From the data below, copy exactly the lines that lie between the one holding "Screen dimensions: 1200x800" and the one holding "Click the 80.0000", including both, and nothing more.
*** Opening of Records supplied ***
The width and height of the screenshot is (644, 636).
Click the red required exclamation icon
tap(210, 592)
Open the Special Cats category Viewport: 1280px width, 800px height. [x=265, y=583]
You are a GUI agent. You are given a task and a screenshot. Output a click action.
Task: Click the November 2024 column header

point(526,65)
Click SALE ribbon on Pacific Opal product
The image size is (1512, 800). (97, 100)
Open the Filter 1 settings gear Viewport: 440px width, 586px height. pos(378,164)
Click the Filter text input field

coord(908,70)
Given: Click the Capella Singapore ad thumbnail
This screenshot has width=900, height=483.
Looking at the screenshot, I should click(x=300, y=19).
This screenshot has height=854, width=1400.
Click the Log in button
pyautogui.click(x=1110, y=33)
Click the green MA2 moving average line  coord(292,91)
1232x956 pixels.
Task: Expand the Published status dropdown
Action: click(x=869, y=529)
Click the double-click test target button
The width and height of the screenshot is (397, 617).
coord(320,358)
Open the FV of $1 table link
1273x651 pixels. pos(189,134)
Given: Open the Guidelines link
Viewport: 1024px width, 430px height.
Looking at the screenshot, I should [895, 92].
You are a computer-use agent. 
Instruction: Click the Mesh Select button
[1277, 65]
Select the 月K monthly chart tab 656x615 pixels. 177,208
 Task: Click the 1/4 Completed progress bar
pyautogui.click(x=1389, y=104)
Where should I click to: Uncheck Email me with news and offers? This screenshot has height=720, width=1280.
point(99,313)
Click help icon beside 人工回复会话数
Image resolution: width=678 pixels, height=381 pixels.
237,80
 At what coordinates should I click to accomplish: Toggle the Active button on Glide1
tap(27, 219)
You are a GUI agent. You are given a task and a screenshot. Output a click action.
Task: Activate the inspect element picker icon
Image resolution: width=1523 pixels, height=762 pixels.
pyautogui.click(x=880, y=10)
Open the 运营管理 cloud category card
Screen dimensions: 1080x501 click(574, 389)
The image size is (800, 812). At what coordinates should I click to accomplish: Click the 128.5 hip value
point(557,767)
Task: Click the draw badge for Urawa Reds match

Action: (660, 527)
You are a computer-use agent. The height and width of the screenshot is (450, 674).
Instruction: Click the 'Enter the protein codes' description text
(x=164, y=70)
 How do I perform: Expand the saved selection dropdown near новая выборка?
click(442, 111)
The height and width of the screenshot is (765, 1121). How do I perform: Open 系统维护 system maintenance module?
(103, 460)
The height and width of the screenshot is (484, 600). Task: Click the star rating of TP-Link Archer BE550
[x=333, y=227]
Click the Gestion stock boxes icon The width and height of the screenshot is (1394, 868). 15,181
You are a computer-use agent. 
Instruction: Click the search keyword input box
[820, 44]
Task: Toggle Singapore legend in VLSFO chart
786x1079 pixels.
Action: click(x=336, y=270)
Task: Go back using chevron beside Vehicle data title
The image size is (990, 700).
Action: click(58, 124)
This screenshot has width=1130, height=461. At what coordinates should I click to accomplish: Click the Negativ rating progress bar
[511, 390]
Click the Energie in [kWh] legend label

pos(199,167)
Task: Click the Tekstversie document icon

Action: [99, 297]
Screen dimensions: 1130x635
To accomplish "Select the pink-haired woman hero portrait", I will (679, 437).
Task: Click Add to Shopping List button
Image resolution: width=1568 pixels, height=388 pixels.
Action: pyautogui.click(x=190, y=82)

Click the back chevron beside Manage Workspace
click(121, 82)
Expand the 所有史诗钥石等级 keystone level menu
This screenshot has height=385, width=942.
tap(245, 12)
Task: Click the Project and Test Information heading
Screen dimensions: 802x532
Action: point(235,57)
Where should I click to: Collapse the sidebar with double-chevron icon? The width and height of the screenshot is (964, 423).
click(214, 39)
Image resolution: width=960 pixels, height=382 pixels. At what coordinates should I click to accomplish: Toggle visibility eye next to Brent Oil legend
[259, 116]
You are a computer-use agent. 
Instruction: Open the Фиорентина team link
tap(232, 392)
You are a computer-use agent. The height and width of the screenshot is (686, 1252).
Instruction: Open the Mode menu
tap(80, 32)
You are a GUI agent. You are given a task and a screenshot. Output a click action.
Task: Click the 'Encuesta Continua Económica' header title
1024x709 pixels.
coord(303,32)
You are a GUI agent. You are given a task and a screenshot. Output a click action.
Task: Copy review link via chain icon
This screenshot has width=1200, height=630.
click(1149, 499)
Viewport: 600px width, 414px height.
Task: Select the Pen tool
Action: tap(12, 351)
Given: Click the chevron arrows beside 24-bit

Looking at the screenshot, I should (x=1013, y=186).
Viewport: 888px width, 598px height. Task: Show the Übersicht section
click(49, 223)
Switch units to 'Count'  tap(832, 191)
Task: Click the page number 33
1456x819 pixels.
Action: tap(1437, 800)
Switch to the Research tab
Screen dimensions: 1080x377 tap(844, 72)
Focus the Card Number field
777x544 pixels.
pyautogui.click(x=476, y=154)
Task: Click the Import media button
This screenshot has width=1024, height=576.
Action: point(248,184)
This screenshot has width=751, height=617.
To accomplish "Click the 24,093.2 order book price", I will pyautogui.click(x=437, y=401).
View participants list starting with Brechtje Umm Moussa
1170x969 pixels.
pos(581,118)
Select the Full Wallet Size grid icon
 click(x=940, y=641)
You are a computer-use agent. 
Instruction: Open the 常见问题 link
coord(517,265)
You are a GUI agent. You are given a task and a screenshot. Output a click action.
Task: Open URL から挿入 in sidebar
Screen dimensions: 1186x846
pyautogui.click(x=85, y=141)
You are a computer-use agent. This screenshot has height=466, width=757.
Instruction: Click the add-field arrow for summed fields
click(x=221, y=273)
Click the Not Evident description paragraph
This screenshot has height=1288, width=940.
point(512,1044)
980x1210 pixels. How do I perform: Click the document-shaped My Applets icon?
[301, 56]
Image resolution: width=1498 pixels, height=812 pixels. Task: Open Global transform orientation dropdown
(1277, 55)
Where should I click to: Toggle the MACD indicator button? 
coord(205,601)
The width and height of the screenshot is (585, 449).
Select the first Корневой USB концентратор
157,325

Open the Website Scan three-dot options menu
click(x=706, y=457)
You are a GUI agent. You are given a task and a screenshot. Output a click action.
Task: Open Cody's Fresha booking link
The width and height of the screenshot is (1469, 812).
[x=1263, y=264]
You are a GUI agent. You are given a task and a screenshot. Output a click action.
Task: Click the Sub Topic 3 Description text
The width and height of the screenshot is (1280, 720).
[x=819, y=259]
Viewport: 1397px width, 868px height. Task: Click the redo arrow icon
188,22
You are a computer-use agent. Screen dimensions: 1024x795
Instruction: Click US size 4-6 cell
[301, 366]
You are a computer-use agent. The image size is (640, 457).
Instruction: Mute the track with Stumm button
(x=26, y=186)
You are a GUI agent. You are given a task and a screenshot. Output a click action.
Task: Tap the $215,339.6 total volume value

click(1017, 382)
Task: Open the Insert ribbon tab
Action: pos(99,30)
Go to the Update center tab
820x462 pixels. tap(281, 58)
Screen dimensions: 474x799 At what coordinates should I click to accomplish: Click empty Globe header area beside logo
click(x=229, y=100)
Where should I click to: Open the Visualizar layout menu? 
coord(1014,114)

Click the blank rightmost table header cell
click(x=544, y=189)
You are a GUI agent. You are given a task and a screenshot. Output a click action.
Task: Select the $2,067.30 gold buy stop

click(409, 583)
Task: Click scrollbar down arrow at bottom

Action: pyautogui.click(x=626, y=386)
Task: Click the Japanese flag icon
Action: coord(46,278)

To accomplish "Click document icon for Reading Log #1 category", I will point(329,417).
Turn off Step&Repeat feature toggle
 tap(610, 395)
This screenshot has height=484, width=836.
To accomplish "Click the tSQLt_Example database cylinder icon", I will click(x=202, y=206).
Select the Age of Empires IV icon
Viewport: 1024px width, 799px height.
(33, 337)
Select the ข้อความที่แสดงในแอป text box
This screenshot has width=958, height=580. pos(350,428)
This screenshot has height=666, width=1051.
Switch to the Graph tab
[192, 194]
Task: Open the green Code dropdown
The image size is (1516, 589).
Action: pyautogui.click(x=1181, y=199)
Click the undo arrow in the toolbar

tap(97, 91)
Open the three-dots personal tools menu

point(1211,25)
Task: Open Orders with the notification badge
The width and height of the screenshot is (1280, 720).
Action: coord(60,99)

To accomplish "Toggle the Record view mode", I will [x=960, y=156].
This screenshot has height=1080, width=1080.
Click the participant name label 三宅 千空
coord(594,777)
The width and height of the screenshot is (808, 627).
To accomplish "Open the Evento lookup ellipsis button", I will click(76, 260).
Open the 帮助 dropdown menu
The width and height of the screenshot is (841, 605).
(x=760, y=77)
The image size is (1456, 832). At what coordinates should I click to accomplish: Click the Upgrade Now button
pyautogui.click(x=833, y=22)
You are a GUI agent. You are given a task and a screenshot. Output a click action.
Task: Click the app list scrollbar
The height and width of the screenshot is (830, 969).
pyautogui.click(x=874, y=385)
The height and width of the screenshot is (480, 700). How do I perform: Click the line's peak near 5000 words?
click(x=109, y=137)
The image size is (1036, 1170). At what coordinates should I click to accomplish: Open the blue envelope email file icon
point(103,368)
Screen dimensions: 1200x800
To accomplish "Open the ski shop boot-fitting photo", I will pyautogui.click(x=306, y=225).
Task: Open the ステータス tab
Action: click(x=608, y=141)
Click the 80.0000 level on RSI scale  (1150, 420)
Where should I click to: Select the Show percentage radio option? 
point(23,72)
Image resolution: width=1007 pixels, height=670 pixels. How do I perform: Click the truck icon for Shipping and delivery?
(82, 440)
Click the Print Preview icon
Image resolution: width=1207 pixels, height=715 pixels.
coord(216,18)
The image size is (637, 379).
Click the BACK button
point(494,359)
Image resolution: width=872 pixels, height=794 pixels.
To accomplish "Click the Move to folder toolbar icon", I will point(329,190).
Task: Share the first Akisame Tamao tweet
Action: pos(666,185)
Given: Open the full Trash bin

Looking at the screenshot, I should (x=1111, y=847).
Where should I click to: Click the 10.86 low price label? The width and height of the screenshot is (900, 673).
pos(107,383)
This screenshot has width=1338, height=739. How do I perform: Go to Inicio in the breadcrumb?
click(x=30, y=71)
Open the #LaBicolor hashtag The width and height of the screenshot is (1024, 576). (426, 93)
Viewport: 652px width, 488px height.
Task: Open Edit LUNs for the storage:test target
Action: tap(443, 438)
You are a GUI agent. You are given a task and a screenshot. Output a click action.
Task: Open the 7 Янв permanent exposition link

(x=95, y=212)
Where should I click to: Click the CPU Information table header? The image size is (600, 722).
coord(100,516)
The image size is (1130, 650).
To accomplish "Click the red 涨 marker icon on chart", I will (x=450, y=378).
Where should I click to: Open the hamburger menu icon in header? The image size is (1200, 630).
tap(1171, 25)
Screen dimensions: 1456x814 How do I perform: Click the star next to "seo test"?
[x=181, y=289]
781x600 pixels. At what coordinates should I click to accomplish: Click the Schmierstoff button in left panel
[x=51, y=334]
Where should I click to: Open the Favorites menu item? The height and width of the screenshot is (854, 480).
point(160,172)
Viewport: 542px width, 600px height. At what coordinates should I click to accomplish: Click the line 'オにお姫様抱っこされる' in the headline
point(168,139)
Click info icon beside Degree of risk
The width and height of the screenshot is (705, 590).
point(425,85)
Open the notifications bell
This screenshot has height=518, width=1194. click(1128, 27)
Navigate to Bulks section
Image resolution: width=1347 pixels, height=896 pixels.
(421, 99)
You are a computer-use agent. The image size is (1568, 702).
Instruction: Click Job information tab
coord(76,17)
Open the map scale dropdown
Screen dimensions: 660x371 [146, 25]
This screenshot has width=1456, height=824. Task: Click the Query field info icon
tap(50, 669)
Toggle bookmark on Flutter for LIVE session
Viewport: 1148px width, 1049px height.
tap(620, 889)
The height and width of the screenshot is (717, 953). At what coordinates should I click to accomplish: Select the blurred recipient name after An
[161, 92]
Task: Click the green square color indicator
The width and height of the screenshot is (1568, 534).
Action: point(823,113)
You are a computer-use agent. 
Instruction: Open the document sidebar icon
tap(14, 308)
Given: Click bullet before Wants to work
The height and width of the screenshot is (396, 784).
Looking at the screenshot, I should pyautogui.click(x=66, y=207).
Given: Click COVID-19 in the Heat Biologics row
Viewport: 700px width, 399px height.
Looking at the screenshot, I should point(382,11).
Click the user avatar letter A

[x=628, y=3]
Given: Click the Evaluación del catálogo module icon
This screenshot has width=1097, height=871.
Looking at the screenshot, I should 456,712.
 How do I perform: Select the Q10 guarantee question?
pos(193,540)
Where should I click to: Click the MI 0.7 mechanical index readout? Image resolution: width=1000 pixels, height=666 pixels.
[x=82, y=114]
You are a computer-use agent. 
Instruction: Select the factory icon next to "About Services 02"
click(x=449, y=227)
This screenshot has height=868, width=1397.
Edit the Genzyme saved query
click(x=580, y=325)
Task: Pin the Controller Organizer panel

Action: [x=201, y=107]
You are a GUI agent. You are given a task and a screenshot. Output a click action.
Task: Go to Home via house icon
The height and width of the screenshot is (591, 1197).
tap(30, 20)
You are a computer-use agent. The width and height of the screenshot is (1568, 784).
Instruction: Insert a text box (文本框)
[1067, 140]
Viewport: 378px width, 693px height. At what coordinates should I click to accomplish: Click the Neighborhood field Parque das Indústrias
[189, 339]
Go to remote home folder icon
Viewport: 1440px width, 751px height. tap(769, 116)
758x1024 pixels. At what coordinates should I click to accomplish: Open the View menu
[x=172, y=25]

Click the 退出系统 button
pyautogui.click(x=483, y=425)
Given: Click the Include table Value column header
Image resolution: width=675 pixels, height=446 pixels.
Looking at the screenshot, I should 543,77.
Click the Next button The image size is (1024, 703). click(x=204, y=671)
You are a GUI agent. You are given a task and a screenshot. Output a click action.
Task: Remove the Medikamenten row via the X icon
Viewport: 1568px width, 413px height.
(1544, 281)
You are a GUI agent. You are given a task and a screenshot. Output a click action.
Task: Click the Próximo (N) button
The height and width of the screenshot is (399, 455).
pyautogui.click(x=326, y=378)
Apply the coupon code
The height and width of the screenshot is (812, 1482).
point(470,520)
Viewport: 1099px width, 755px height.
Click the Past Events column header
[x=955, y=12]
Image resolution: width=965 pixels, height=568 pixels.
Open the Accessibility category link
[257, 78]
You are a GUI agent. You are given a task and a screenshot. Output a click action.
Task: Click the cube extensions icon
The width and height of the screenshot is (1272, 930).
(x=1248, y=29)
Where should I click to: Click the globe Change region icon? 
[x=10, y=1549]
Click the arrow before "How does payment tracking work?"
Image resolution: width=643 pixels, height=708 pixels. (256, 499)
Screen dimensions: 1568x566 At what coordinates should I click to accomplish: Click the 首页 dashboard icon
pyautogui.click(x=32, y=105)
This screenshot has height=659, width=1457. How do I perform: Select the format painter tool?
*** Close of Records supplied ***
Reply -
Screen dimensions: 1200x800
To accomplish "Open the ski shop boot-fitting photo", I will pyautogui.click(x=306, y=225).
Task: Open the ステータス tab
Action: click(x=608, y=141)
Click the 80.0000 level on RSI scale  (1150, 420)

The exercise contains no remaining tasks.